The minimum legal minimum meat requirement for a pork sausage in the UK is just 42%, and for other sausages it drops as low as 30%. High street and specialist brands are increasingly offering sausages with higher meat percentages to appease health-savvy consumers, including cocktail-sized options that are perfect for making DIY pigs in blankets.

When it comes to bacon, there are a few factors involved in choosing a quality cut. Know the difference between dry-cured and wet cured. The first option involves rubbing the meat with salt and flavourings, which gives it a richer taste and a drier finish. Wet-cured is immersed in or even injected with brine – a salt and water solution – which is absorbed faster into the meat to help bulk it out, resulting in bacon that shrivels in your frying pan.

The next step involves picking a cut: streaky, middle or back. Streaky is taken from the pig’s belly, and has a higher fat-to-meat ratio, while back is one of the leanest cuts of pig and middle is halfway between the two. Chefs opt for streaky because it has the best flavour, but if you want to keep calories down, back is your best bet.
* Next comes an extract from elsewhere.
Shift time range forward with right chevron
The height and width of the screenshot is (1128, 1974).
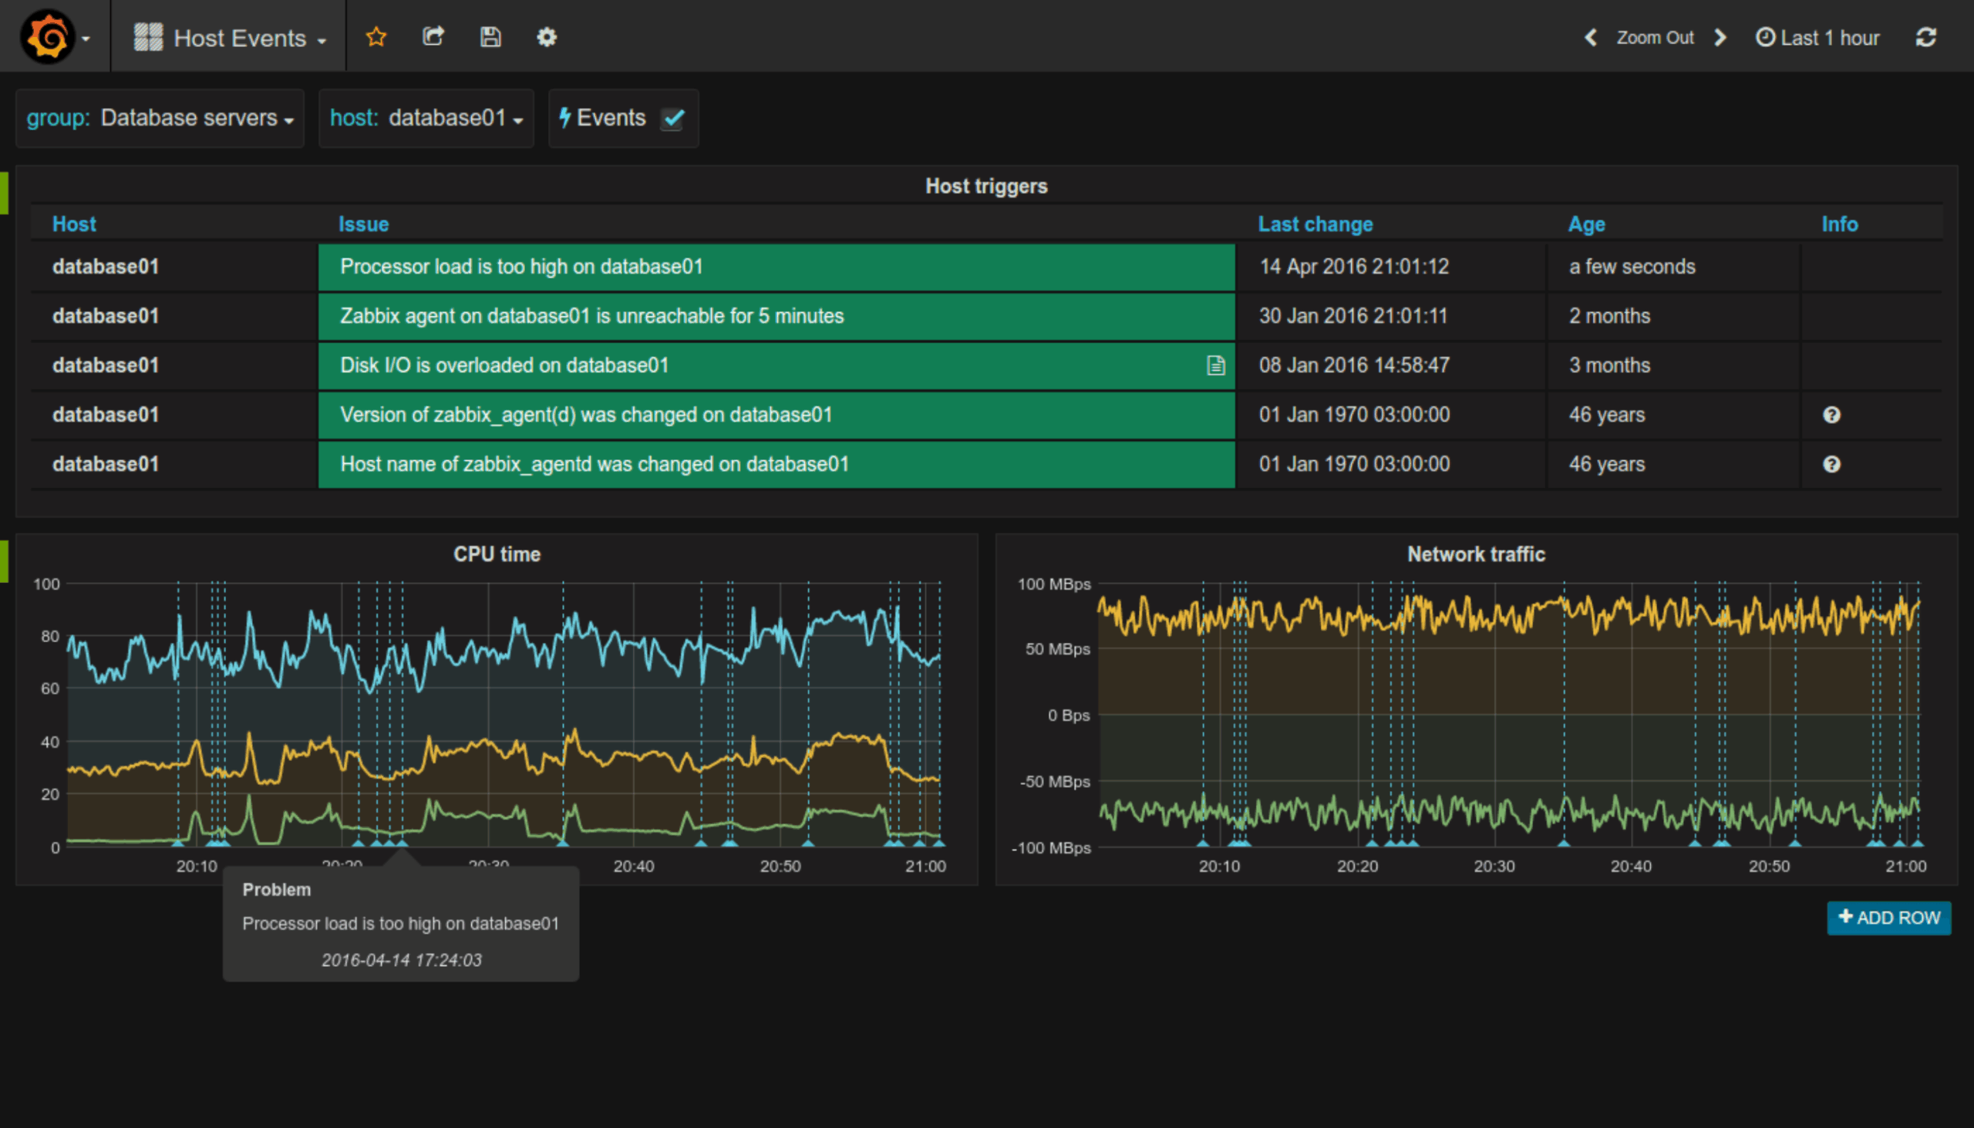pos(1721,37)
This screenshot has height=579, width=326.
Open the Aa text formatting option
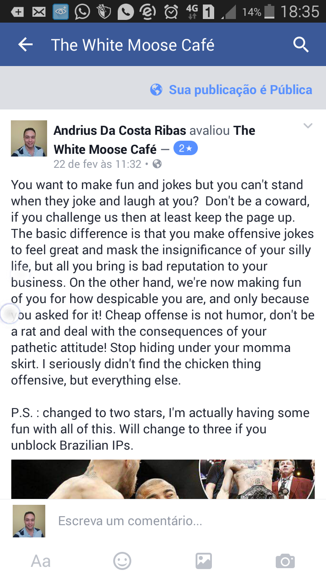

The final choice is smoked or unsmoked. Nutritionally there’s little if any difference between the two – the smoked variety just tends to have a stronger flavour, so it’s purely down to personal preference.

Make your own

  • Preheat your oven to 200°C/gas 6.
  • Lay your rashers on a chopping board, then stretch and flatten them out with the back of a knife.
  • Cut each bacon strip in half, then wrap each half around a miniature sausage, using a cocktail stick to hold it together.
  • Place in a tray and roast for 15 minutes until golden brown and cooked through, turning every few minutes.

Coach’s choice cuts

Abel & Cole’s 95% organic pork cocktail sausages come from pigs raised on organic, GM-free feed. For a cheaper, more widely available and only slightly lower-quality option, go with Sainsbury’s 97% Pork Cocktail Sausages.

Helen Browning’s Unsmoked Organic Back Bacon Rashers (£4 for six rashers at Ocado) are a little pricier, but have been traditionally dry-cured for ten days on Browning’s farm in Wiltshire and are free of added water and polyphosphates.